Assigned task A: Name the three chart headings in the text on Australian rents, each without its "Chart" number.
Assigned task B: In the text on Australian rents, what does the red point in the second chart stand for?
Assigned task C: Pick up the text on Australian rents after its last sentence and keep writing.

Text passage START

Chart 1: The rental squeeze did not start evenly

Median rents are higher everywhere than before the pandemic

Selected points from the ABS monthly median rent table, June 2018 to April 2025.

Source: Australian Bureau of Statistics, Latest insights into the rental market.

Every state and territory shown here had a higher median weekly rent in April 2025 than in the pre-pandemic period. The important story is not only that rents rose, but that the slope and level differ across places.

Chart 2: Western Australia had the sharpest jump, but high-rent states stayed expensive

Six years changed the rental map

Median weekly rent in April 2019 compared with April 2025.

Source: Australian Bureau of Statistics, Latest insights into the rental market.

The red point shows April 2025 and the dark point shows April 2019. The longer the connecting line, the larger the rent increase. This makes change visible without requiring readers to compare two separate bar charts.

Chart 3: The fastest growth was not always where rents were highest

Rent growth was steepest outside the usual high-rent leaders

Percentage growth in median weekly rent from April 2019 to April 2025.

Source: Australian Bureau of Statistics, Latest insights into the rental market.

This chart reframes the story from rent level to rent growth. It helps show how lower-cost markets can become pressure points quickly when growth is steep.

Text passage END
Information supplied START

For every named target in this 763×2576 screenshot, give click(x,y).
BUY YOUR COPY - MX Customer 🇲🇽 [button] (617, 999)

Information supplied END

Exercise result A:
The rental squeeze did not start evenly
Western Australia had the sharpest jump, but high-rent states stayed expensive
The fastest growth was not always where rents were highest

Exercise result B: April 2025.

Exercise result C:
Chart 4: Rent pressure looks different when compared with household income

Some places look more exposed once income is considered

April 2025 median rent compared with 2021 median weekly household income. Interpret this as a simple pressure proxy.

Sources: Australian Bureau of Statistics rental market insights; ABS 2021 Census income and work.

This is a proxy, not a formal rental stress measure, because 2025 rents are compared with 2021 Census income. It is still useful for storytelling because it shows why rent levels alone are not enough: income changes the burden.

Chart 5: The sharpest pressure combines growth and affordability

Fast rent growth meets high rent burden

Growth, current rent level and rent-to-income pressure compared.

Sources: Australian Bureau of Statistics rental market insights; ABS 2021 Census income and work.

The final chart combines the story into one multivariate view: growth on the x-axis, rent burden on the y-axis, and current rent level shown by point size. Red points are at or above the 30% benchmark. Green points are below it.